Kroft: Why does Congress get a pass on this?

Schweizer: It’s really the way the rules have been defined. And the people who make the rules are the political class in Washington. And they’ve conveniently written them in such a way that they don’t apply to themselves.

Business Insider points to one particularly egregious example of allegations put forth last night in their writeup of the segment, which has gotten the most attention around the web so far today:

CBS’s Steve Kroft revealed, for example, that Rep. Spencer Bauchus (R-AL), now the chair of the House Financial Services Committee, bet against the market days before the 2008 financial crisis hit — after getting “apocalyptic briefings” from Fed Chairman Ben Bernanke and then-Treasury Secretary Hank Paulson.
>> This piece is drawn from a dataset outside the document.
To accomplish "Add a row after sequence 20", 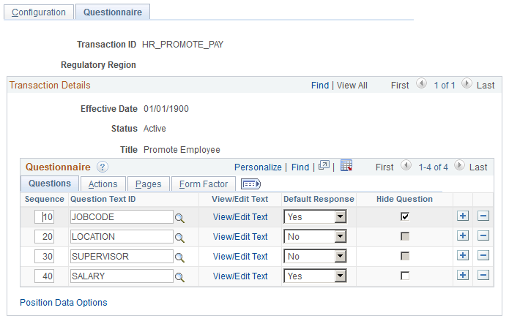I will [x=463, y=235].
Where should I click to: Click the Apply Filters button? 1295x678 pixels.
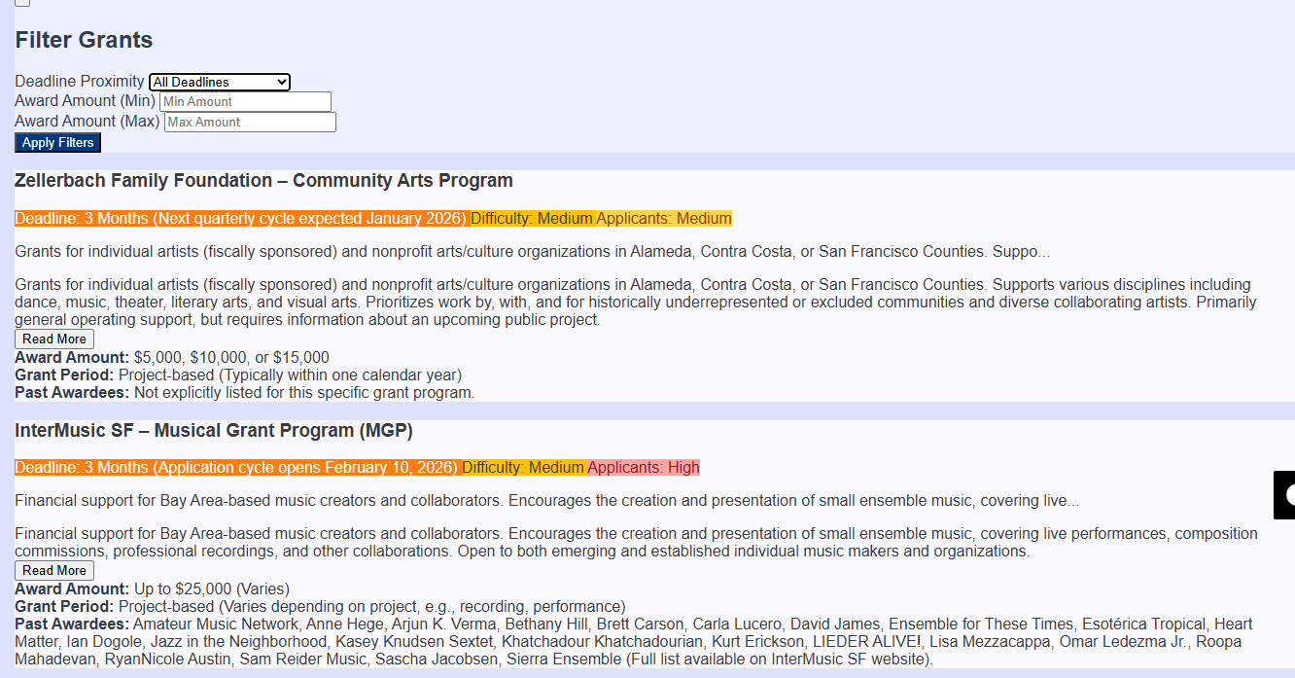pyautogui.click(x=57, y=142)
The CBS report also delves into the alleged trading activities of House Minority Leader Nancy Pelosi (D-CA) and Speaker John Boehner (R-OH).  But, as Ryan Grim points out, the evidence against Pelosi and Boehner turned out to be somewhat weak.  Here’s his take on the report’s evidence against Speaker Boehner:

“The CBS News program flagged Boehner (R-Ohio) for buying health insurance stocks shortly before the public health insurance option was killed as part of health care reform. Boehner, of course, strongly opposed the public option as a matter of ideology, as did the entire House GOP.

The public option wasn’t killed by Boehner, who had no real power in the previous Congress; it was done in by Blue Dog Democrats and a White House that didn’t push for it. The public option returned from the dead repeatedly before finally being laid to rest — and there’s no reason to think that Boehner had any better insight into what was happening within the House Democratic caucus than anybody else reading news reports at the time.”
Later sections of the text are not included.